WRT54G doesn't port Forward

Discussion in 'Cisco/Linksys Wireless Routers' started by anormand, May 17, 2005.

  1. anormand

    anormand Network Guru Member

    have hard time to get port forwarding working for telnet.

    WRT54G Firmware v3.03.6

    It is pretty simple as configuration:

    Application (Telnet)
    Start (23)
    End (23)
    Protocol (TCP and UDP)
    IP Address (
    Enable (Yes)

    I did try it with and without DMZ, disabling firewall security. Both remote management Lan and Wan on 8080 works fine !!!

    It is now the second router in a row with a week (the first one die during a factory default restore).

    I don't know why it doesn't, I passed 3 hours in live chat with Linksys without succes. And it is not because I never did this kind of setup before.
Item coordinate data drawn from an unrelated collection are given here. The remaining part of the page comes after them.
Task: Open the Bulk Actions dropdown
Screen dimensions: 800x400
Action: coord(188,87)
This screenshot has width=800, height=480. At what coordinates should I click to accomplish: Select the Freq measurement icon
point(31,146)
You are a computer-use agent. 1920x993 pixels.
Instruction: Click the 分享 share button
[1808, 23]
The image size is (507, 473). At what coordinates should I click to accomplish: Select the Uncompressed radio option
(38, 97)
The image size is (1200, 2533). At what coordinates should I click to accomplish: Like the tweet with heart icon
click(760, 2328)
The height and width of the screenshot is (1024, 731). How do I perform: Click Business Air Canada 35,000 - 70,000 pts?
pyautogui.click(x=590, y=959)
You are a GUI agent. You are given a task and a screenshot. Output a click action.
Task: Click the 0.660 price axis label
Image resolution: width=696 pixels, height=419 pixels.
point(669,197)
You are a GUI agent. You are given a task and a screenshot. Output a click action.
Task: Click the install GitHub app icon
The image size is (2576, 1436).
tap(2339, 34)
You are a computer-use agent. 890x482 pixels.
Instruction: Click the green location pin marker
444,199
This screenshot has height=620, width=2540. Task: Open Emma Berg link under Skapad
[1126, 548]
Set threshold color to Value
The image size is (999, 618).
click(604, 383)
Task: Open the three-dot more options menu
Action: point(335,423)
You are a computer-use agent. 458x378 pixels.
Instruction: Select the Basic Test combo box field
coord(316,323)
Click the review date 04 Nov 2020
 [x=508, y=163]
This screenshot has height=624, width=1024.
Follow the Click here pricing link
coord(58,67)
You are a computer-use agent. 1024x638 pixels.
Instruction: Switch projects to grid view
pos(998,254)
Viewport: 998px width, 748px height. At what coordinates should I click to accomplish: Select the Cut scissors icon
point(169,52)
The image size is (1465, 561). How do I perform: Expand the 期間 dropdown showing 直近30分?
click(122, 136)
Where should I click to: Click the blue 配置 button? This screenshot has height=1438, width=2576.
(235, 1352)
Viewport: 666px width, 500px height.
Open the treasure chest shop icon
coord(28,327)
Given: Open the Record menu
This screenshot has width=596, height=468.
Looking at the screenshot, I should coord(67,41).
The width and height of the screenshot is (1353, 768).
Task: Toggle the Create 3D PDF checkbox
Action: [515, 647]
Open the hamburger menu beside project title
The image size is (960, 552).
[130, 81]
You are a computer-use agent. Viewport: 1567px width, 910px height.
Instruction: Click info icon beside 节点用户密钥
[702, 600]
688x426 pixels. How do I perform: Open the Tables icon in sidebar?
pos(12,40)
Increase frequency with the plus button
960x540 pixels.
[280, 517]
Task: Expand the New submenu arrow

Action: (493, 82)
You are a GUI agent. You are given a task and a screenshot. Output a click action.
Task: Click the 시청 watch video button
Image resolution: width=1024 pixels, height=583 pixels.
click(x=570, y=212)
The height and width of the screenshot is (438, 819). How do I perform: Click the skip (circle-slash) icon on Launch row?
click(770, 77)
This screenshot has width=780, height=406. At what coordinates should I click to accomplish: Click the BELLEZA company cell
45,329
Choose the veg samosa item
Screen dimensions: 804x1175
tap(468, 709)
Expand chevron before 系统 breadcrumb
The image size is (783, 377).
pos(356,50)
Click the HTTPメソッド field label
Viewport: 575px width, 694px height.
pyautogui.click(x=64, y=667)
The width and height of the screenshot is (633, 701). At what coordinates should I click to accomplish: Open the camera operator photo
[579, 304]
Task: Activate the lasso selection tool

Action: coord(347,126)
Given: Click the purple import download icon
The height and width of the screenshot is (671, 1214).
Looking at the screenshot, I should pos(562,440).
I do it 2 or 3 time a month with different kind of router without problem.

    This customer want something branded Cisco/Linksys as corporate standard!

    Any ideas or suggestions are welcome.

  2. anormand

    anormand Network Guru Member

    Any ideas to make it work.

    The only thing who works on this WRT54G is internet Gateway no port forwarding are able to work!

    Please help!

  3. rjlouro

    rjlouro Network Guru Member

    I have exactly the same problem as you do. Port forwarding does not work no matter what combination of settings I use. here's my experience:

    The machine I want to be visible on the outside is a security camera box that has a web interface. It has a fixed ip adress, and the port forward is well configured. I know it's well configured because It works inside the lan only. if I try to access it from the outside, all ports are filtered.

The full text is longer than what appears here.